» TASK
What you return must match the records exactly.

** INPUT RECORDS follows **

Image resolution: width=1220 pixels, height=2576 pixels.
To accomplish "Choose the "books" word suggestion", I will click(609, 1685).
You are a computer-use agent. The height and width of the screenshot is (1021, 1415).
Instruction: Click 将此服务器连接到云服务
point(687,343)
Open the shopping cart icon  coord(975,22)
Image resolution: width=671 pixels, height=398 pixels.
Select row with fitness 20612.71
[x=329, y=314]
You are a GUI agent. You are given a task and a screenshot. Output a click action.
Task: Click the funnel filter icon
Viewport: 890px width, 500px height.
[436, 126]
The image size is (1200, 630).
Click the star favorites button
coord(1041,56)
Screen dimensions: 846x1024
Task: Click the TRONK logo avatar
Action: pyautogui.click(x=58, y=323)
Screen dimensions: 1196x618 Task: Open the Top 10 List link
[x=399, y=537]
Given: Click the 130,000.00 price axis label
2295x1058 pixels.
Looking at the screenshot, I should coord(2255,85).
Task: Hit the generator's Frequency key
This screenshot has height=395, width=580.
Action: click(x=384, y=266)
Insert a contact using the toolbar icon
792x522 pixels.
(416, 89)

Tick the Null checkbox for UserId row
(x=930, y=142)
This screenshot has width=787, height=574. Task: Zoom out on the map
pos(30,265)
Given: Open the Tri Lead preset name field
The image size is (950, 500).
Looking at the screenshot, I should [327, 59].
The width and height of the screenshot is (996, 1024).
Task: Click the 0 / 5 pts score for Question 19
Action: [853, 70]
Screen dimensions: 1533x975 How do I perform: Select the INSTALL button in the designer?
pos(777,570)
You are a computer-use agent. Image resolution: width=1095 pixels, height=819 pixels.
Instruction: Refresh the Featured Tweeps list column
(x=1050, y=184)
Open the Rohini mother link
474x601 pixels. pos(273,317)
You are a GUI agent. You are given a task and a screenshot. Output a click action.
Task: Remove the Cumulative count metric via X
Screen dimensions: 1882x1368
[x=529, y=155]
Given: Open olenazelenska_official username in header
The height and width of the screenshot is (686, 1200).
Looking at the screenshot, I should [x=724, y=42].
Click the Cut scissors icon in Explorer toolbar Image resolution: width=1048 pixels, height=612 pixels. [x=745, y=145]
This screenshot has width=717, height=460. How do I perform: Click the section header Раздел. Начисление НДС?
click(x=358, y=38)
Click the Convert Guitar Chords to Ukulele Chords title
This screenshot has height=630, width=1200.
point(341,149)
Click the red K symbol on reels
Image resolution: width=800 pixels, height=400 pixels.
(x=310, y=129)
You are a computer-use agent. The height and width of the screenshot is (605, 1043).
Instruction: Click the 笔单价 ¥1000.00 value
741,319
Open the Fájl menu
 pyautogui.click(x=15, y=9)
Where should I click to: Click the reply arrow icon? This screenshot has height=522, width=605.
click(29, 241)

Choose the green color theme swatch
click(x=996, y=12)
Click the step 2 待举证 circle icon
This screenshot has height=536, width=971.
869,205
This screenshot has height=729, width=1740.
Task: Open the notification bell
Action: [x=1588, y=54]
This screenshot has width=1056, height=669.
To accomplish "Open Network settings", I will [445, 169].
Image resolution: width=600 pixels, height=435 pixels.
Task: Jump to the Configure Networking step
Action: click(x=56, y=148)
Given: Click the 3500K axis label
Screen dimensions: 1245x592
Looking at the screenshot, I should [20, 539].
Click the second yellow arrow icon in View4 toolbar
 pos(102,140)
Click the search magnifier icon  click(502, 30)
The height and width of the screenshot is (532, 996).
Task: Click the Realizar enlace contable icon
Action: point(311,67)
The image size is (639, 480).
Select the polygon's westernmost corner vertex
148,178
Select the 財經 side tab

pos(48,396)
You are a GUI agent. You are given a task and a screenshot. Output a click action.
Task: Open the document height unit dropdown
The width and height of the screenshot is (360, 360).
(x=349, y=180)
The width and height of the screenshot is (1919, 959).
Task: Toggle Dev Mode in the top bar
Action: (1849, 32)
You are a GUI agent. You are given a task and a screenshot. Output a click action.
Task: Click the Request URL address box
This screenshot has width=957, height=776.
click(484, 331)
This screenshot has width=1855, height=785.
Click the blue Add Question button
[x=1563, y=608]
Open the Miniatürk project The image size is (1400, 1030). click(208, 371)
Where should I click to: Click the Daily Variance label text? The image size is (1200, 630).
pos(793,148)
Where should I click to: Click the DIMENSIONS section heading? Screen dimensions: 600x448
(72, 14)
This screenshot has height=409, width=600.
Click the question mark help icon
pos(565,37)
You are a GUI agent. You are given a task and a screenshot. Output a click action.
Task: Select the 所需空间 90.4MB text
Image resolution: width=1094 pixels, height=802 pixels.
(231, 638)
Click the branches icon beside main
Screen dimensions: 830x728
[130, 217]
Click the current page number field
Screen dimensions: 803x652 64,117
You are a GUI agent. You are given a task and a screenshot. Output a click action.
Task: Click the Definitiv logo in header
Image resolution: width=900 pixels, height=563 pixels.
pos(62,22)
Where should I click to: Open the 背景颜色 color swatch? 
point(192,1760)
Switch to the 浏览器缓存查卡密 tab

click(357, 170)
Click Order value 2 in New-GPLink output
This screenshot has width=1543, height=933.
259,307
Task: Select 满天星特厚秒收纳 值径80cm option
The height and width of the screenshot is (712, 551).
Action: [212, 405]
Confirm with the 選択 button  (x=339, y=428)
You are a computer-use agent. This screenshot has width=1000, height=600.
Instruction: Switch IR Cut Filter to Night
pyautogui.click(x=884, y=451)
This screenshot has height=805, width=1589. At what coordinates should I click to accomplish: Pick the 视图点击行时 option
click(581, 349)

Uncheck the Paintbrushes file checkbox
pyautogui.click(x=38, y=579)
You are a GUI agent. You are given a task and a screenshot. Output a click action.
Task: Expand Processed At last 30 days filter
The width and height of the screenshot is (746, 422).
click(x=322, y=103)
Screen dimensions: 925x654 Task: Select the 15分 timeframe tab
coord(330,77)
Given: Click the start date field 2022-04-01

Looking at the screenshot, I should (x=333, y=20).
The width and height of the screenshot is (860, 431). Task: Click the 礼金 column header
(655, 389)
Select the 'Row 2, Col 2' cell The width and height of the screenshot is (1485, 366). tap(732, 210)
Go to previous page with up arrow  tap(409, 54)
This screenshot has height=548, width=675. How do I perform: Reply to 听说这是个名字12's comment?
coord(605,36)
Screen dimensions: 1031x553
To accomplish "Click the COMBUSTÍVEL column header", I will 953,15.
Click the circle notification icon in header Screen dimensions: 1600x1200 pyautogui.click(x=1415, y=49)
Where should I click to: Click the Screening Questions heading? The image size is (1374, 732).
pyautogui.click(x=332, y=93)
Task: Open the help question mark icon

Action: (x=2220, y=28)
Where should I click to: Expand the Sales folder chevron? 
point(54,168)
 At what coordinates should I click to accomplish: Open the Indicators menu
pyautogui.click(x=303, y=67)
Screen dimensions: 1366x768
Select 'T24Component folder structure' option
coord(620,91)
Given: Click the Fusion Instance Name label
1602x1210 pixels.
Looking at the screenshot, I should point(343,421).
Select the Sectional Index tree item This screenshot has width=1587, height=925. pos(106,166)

** End of INPUT RECORDS **

» SOLVED PROBLEM
Image resolution: width=1220 pixels, height=2576 pixels.
To accomplish "Choose the "books" word suggestion", I will click(609, 1685).
You are a computer-use agent. The height and width of the screenshot is (1021, 1415).
Instruction: Click 将此服务器连接到云服务
point(687,343)
Open the shopping cart icon  coord(975,22)
Image resolution: width=671 pixels, height=398 pixels.
Select row with fitness 20612.71
[x=329, y=314]
You are a GUI agent. You are given a task and a screenshot. Output a click action.
Task: Click the funnel filter icon
Viewport: 890px width, 500px height.
[436, 126]
The image size is (1200, 630).
Click the star favorites button
coord(1041,56)
Screen dimensions: 846x1024
Task: Click the TRONK logo avatar
Action: pyautogui.click(x=58, y=323)
Screen dimensions: 1196x618 Task: Open the Top 10 List link
[x=399, y=537]
Given: Click the 130,000.00 price axis label
2295x1058 pixels.
Looking at the screenshot, I should coord(2255,85).
Task: Hit the generator's Frequency key
This screenshot has height=395, width=580.
Action: click(x=384, y=266)
Insert a contact using the toolbar icon
792x522 pixels.
(416, 89)

Tick the Null checkbox for UserId row
(x=930, y=142)
This screenshot has width=787, height=574. Task: Zoom out on the map
pos(30,265)
Given: Open the Tri Lead preset name field
The image size is (950, 500).
Looking at the screenshot, I should [327, 59].
The width and height of the screenshot is (996, 1024).
Task: Click the 0 / 5 pts score for Question 19
Action: [853, 70]
Screen dimensions: 1533x975 How do I perform: Select the INSTALL button in the designer?
pos(777,570)
You are a computer-use agent. Image resolution: width=1095 pixels, height=819 pixels.
Instruction: Refresh the Featured Tweeps list column
(x=1050, y=184)
Open the Rohini mother link
474x601 pixels. pos(273,317)
You are a GUI agent. You are given a task and a screenshot. Output a click action.
Task: Remove the Cumulative count metric via X
Screen dimensions: 1882x1368
[x=529, y=155]
Given: Open olenazelenska_official username in header
The height and width of the screenshot is (686, 1200).
Looking at the screenshot, I should [x=724, y=42].
Click the Cut scissors icon in Explorer toolbar Image resolution: width=1048 pixels, height=612 pixels. [x=745, y=145]
This screenshot has width=717, height=460. How do I perform: Click the section header Раздел. Начисление НДС?
click(x=358, y=38)
Click the Convert Guitar Chords to Ukulele Chords title
This screenshot has height=630, width=1200.
point(341,149)
Click the red K symbol on reels
Image resolution: width=800 pixels, height=400 pixels.
(x=310, y=129)
You are a computer-use agent. The height and width of the screenshot is (605, 1043).
Instruction: Click the 笔单价 ¥1000.00 value
741,319
Open the Fájl menu
 pyautogui.click(x=15, y=9)
Where should I click to: Click the reply arrow icon? This screenshot has height=522, width=605.
click(29, 241)

Choose the green color theme swatch
click(x=996, y=12)
Click the step 2 待举证 circle icon
This screenshot has height=536, width=971.
869,205
This screenshot has height=729, width=1740.
Task: Open the notification bell
Action: [x=1588, y=54]
This screenshot has width=1056, height=669.
To accomplish "Open Network settings", I will [445, 169].
Image resolution: width=600 pixels, height=435 pixels.
Task: Jump to the Configure Networking step
Action: click(x=56, y=148)
Given: Click the 3500K axis label
Screen dimensions: 1245x592
Looking at the screenshot, I should [20, 539].
Click the second yellow arrow icon in View4 toolbar
 pos(102,140)
Click the search magnifier icon  click(502, 30)
The height and width of the screenshot is (532, 996).
Task: Click the Realizar enlace contable icon
Action: point(311,67)
The image size is (639, 480).
Select the polygon's westernmost corner vertex
148,178
Select the 財經 side tab

pos(48,396)
You are a GUI agent. You are given a task and a screenshot. Output a click action.
Task: Open the document height unit dropdown
The width and height of the screenshot is (360, 360).
(x=349, y=180)
The width and height of the screenshot is (1919, 959).
Task: Toggle Dev Mode in the top bar
Action: (1849, 32)
You are a GUI agent. You are given a task and a screenshot. Output a click action.
Task: Click the Request URL address box
This screenshot has width=957, height=776.
click(484, 331)
This screenshot has width=1855, height=785.
Click the blue Add Question button
[x=1563, y=608]
Open the Miniatürk project The image size is (1400, 1030). click(208, 371)
Where should I click to: Click the Daily Variance label text? The image size is (1200, 630).
pos(793,148)
Where should I click to: Click the DIMENSIONS section heading? Screen dimensions: 600x448
(72, 14)
This screenshot has height=409, width=600.
Click the question mark help icon
pos(565,37)
You are a GUI agent. You are given a task and a screenshot. Output a click action.
Task: Select the 所需空间 90.4MB text
Image resolution: width=1094 pixels, height=802 pixels.
(231, 638)
Click the branches icon beside main
Screen dimensions: 830x728
[130, 217]
Click the current page number field
Screen dimensions: 803x652 64,117
You are a GUI agent. You are given a task and a screenshot. Output a click action.
Task: Click the Definitiv logo in header
Image resolution: width=900 pixels, height=563 pixels.
pos(62,22)
Where should I click to: Open the 背景颜色 color swatch? 
point(192,1760)
Switch to the 浏览器缓存查卡密 tab

click(357, 170)
Click Order value 2 in New-GPLink output
This screenshot has width=1543, height=933.
259,307
Task: Select 满天星特厚秒收纳 值径80cm option
The height and width of the screenshot is (712, 551).
Action: [212, 405]
Confirm with the 選択 button  (x=339, y=428)
You are a computer-use agent. This screenshot has width=1000, height=600.
Instruction: Switch IR Cut Filter to Night
pyautogui.click(x=884, y=451)
This screenshot has height=805, width=1589. At what coordinates should I click to accomplish: Pick the 视图点击行时 option
click(581, 349)

Uncheck the Paintbrushes file checkbox
pyautogui.click(x=38, y=579)
You are a GUI agent. You are given a task and a screenshot. Output a click action.
Task: Expand Processed At last 30 days filter
The width and height of the screenshot is (746, 422).
click(x=322, y=103)
Screen dimensions: 925x654 Task: Select the 15分 timeframe tab
coord(330,77)
Given: Click the start date field 2022-04-01

Looking at the screenshot, I should (x=333, y=20).
The width and height of the screenshot is (860, 431). Task: Click the 礼金 column header
(655, 389)
Select the 'Row 2, Col 2' cell The width and height of the screenshot is (1485, 366). tap(732, 210)
Go to previous page with up arrow  tap(409, 54)
This screenshot has height=548, width=675. How do I perform: Reply to 听说这是个名字12's comment?
coord(605,36)
Screen dimensions: 1031x553
To accomplish "Click the COMBUSTÍVEL column header", I will 953,15.
Click the circle notification icon in header Screen dimensions: 1600x1200 pyautogui.click(x=1415, y=49)
Where should I click to: Click the Screening Questions heading? The image size is (1374, 732).
pyautogui.click(x=332, y=93)
Task: Open the help question mark icon

Action: (x=2220, y=28)
Where should I click to: Expand the Sales folder chevron? 
point(54,168)
 At what coordinates should I click to accomplish: Open the Indicators menu
pyautogui.click(x=303, y=67)
Screen dimensions: 1366x768
Select 'T24Component folder structure' option
coord(620,91)
Given: Click the Fusion Instance Name label
1602x1210 pixels.
Looking at the screenshot, I should point(343,421).
Select the Sectional Index tree item This screenshot has width=1587, height=925. pos(106,166)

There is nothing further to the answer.